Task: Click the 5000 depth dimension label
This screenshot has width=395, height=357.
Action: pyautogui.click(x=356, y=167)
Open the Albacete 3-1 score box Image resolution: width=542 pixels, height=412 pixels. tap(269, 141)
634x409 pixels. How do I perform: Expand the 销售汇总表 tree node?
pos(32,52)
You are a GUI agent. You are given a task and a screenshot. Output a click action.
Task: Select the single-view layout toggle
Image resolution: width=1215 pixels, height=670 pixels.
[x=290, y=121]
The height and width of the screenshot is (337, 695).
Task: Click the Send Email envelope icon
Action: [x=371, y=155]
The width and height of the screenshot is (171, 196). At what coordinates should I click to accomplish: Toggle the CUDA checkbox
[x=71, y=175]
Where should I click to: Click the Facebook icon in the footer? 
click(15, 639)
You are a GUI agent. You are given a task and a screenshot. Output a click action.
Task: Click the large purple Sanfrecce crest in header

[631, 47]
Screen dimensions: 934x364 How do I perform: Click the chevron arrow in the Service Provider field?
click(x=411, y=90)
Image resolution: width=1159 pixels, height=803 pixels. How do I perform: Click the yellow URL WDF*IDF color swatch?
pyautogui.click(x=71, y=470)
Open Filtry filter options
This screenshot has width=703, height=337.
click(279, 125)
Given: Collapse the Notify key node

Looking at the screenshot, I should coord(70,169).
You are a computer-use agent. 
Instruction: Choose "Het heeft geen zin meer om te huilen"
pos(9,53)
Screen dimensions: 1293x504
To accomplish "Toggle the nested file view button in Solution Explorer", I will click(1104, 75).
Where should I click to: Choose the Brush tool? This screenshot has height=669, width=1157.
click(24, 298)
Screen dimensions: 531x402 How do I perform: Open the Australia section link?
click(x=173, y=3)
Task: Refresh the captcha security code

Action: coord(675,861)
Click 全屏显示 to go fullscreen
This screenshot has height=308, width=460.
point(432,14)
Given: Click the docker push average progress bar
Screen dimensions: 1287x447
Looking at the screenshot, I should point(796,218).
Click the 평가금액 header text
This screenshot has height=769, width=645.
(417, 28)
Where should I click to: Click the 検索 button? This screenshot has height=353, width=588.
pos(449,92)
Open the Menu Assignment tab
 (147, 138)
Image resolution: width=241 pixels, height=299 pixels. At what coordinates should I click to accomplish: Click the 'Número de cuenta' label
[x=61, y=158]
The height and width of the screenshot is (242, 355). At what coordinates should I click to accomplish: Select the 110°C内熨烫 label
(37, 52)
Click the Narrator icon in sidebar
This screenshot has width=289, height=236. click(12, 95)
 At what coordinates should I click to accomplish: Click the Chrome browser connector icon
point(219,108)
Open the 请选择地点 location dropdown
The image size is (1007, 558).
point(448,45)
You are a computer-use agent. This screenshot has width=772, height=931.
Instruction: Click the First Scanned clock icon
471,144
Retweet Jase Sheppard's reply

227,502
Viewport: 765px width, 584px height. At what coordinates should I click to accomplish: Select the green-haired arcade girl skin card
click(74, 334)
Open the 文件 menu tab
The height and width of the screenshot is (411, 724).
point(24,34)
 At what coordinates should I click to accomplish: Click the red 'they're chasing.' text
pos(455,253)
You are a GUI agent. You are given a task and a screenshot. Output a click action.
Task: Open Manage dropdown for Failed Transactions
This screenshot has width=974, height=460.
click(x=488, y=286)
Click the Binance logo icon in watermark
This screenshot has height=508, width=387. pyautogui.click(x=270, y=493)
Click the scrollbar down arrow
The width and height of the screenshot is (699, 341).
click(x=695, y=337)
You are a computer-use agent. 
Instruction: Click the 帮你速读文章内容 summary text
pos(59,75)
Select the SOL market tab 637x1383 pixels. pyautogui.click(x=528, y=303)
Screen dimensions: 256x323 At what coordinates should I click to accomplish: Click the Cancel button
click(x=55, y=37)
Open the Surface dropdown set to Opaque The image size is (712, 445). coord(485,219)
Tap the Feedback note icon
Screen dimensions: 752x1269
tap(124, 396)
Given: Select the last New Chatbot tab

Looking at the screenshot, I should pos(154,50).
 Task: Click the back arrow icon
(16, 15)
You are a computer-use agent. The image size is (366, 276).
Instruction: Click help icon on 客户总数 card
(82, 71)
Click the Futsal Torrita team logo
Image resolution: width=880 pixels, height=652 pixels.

#### Aim of the exercise:
Please repeat all the records above exactly as they appear.

#### Response to this exercise:
Task: Click the 5000 depth dimension label
This screenshot has width=395, height=357.
Action: pyautogui.click(x=356, y=167)
Open the Albacete 3-1 score box Image resolution: width=542 pixels, height=412 pixels. tap(269, 141)
634x409 pixels. How do I perform: Expand the 销售汇总表 tree node?
pos(32,52)
You are a GUI agent. You are given a task and a screenshot. Output a click action.
Task: Select the single-view layout toggle
Image resolution: width=1215 pixels, height=670 pixels.
[x=290, y=121]
The height and width of the screenshot is (337, 695).
Task: Click the Send Email envelope icon
Action: [x=371, y=155]
The width and height of the screenshot is (171, 196). At what coordinates should I click to accomplish: Toggle the CUDA checkbox
[x=71, y=175]
Where should I click to: Click the Facebook icon in the footer? 
click(15, 639)
You are a GUI agent. You are given a task and a screenshot. Output a click action.
Task: Click the large purple Sanfrecce crest in header

[631, 47]
Screen dimensions: 934x364 How do I perform: Click the chevron arrow in the Service Provider field?
click(x=411, y=90)
Image resolution: width=1159 pixels, height=803 pixels. How do I perform: Click the yellow URL WDF*IDF color swatch?
pyautogui.click(x=71, y=470)
Open Filtry filter options
This screenshot has width=703, height=337.
click(279, 125)
Given: Collapse the Notify key node

Looking at the screenshot, I should coord(70,169).
You are a computer-use agent. 
Instruction: Choose "Het heeft geen zin meer om te huilen"
pos(9,53)
Screen dimensions: 1293x504
To accomplish "Toggle the nested file view button in Solution Explorer", I will click(1104, 75).
Where should I click to: Choose the Brush tool? This screenshot has height=669, width=1157.
click(24, 298)
Screen dimensions: 531x402 How do I perform: Open the Australia section link?
click(x=173, y=3)
Task: Refresh the captcha security code

Action: coord(675,861)
Click 全屏显示 to go fullscreen
This screenshot has height=308, width=460.
point(432,14)
Given: Click the docker push average progress bar
Screen dimensions: 1287x447
Looking at the screenshot, I should point(796,218).
Click the 평가금액 header text
This screenshot has height=769, width=645.
(417, 28)
Where should I click to: Click the 検索 button? This screenshot has height=353, width=588.
pos(449,92)
Open the Menu Assignment tab
 (147, 138)
Image resolution: width=241 pixels, height=299 pixels. At what coordinates should I click to accomplish: Click the 'Número de cuenta' label
[x=61, y=158]
The height and width of the screenshot is (242, 355). At what coordinates should I click to accomplish: Select the 110°C内熨烫 label
(37, 52)
Click the Narrator icon in sidebar
This screenshot has width=289, height=236. click(12, 95)
 At what coordinates should I click to accomplish: Click the Chrome browser connector icon
point(219,108)
Open the 请选择地点 location dropdown
The image size is (1007, 558).
point(448,45)
You are a computer-use agent. This screenshot has width=772, height=931.
Instruction: Click the First Scanned clock icon
471,144
Retweet Jase Sheppard's reply

227,502
Viewport: 765px width, 584px height. At what coordinates should I click to accomplish: Select the green-haired arcade girl skin card
click(74, 334)
Open the 文件 menu tab
The height and width of the screenshot is (411, 724).
point(24,34)
 At what coordinates should I click to accomplish: Click the red 'they're chasing.' text
pos(455,253)
You are a GUI agent. You are given a task and a screenshot. Output a click action.
Task: Open Manage dropdown for Failed Transactions
This screenshot has width=974, height=460.
click(x=488, y=286)
Click the Binance logo icon in watermark
This screenshot has height=508, width=387. pyautogui.click(x=270, y=493)
Click the scrollbar down arrow
The width and height of the screenshot is (699, 341).
click(x=695, y=337)
You are a computer-use agent. 
Instruction: Click the 帮你速读文章内容 summary text
pos(59,75)
Select the SOL market tab 637x1383 pixels. pyautogui.click(x=528, y=303)
Screen dimensions: 256x323 At what coordinates should I click to accomplish: Click the Cancel button
click(x=55, y=37)
Open the Surface dropdown set to Opaque The image size is (712, 445). coord(485,219)
Tap the Feedback note icon
Screen dimensions: 752x1269
tap(124, 396)
Given: Select the last New Chatbot tab

Looking at the screenshot, I should pos(154,50).
 Task: Click the back arrow icon
(16, 15)
You are a computer-use agent. The image size is (366, 276).
Instruction: Click help icon on 客户总数 card
(82, 71)
Click the Futsal Torrita team logo
Image resolution: width=880 pixels, height=652 pixels.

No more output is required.